美術展に一度足を踏み入れると2時間か3時間は出てこられないので、まずは腹ごしらえと近くのカフェに立ち寄った。急な階段を上がると、昼ご飯時には少し早かったからか、感染者数が再び増え始めたからか、それともオフィス街の日曜日だからか、随分と空いていた。迷わず、土佐堀川に面した席に腰掛ける。ラジオだろうか、イタリア語でDJが何やら喋っているなと思ったら、スティーヴ・ミラー・バンドのThe Jokerがかかった。川向こうの炉端焼きの店の、それこそ猫の額ほどの裏庭を白い猫が歩いているのや、筑前橋の下をつがいの鴨が通るのを眺めながら、懐かしい曲に耳を傾けながら、日本生まれの洋食のドリアを食べた。土佐堀川と、イタリア語と、70年代のアメリカン・ロックと、日本発祥のイタリア料理(?)と。一体自分がいつ、どこにいるのか、わからなくなってくる。
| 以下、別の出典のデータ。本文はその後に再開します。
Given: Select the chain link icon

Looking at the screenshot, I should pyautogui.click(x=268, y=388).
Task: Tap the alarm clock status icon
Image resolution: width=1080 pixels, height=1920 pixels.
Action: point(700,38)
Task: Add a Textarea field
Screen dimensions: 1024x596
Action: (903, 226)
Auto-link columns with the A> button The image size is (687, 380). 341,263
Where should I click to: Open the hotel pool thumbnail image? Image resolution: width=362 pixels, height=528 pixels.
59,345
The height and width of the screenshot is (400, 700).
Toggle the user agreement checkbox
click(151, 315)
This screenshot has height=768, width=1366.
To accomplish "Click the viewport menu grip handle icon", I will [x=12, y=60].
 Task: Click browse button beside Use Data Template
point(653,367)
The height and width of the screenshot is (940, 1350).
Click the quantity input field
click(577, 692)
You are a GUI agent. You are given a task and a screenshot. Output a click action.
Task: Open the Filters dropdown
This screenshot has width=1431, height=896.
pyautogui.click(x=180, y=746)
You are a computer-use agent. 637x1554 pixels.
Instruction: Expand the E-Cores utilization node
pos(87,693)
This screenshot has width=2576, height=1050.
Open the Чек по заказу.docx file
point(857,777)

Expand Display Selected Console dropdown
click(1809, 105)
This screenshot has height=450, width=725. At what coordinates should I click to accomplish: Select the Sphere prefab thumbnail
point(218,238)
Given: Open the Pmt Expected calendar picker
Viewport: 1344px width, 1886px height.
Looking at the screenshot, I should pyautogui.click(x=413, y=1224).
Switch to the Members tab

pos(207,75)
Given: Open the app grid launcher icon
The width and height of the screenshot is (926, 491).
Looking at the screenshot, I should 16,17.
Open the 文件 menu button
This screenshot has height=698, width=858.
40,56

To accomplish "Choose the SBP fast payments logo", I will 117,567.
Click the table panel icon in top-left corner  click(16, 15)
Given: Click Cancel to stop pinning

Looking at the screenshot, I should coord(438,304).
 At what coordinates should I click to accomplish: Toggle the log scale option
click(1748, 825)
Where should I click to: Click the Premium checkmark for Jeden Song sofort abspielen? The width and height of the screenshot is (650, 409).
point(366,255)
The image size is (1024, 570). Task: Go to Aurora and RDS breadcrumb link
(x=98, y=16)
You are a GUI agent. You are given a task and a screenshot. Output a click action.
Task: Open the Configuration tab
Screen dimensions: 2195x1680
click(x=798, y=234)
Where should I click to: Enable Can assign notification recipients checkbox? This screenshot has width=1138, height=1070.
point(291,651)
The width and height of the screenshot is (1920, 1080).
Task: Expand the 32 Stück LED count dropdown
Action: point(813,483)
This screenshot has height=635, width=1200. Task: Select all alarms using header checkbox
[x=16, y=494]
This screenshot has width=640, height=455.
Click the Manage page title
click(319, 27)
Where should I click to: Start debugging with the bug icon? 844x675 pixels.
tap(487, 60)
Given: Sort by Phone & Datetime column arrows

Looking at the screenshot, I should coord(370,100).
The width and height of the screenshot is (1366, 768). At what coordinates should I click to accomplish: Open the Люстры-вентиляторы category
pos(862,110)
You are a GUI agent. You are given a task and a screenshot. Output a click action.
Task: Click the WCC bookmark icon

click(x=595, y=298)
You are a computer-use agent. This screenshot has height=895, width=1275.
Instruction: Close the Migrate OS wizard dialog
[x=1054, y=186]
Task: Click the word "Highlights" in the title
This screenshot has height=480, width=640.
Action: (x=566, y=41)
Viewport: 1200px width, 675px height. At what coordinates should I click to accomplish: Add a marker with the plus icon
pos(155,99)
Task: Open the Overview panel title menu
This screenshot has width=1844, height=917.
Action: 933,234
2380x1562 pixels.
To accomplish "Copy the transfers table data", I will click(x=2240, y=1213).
でも、ひょっとすると、イタリアのラジオでアメリカの「懐メロ」がかかるというのは、実はこの組み合わせの中では一番authenticなのかもしれない。これでイタリアの楽曲がかかると、それはそれでより一層「創り物」めいてくるような気もする。
Beuys
そんな、現実と創作の境目で腹を満たしてから、道をわたって国立国際美術館へ向かった。ヨーゼフ・ボイスは、もう15年以上前になるが、ロンドンのTate Modernで大きな回顧展があって、途中で胸が詰まって息ができなくなるような、見終わった後、館内のカフェでドイツの親友に長々と手紙を書かずにおられないような経験をしたことがある。今回は二人展だし、会場も規模も何もかも違いがあるので、ボイスよりは未だ見ぬブリンキー・パレルモの作品が目当てだった。しかし世界がパンデミックに突入してからほぼ2年、皆が外出を控え、外の世界へ触れる機会が減少し、人との対話や関わりが「オンライン」で「リモート」なものへと置き換わり続ける中、圧倒的な質量と存在感で個と「世界」のあり方を問うボイスの作品に手を伸ばせば届く距離で向き合えることの意味は、その場に立って初めて、腹の底に重く感じた。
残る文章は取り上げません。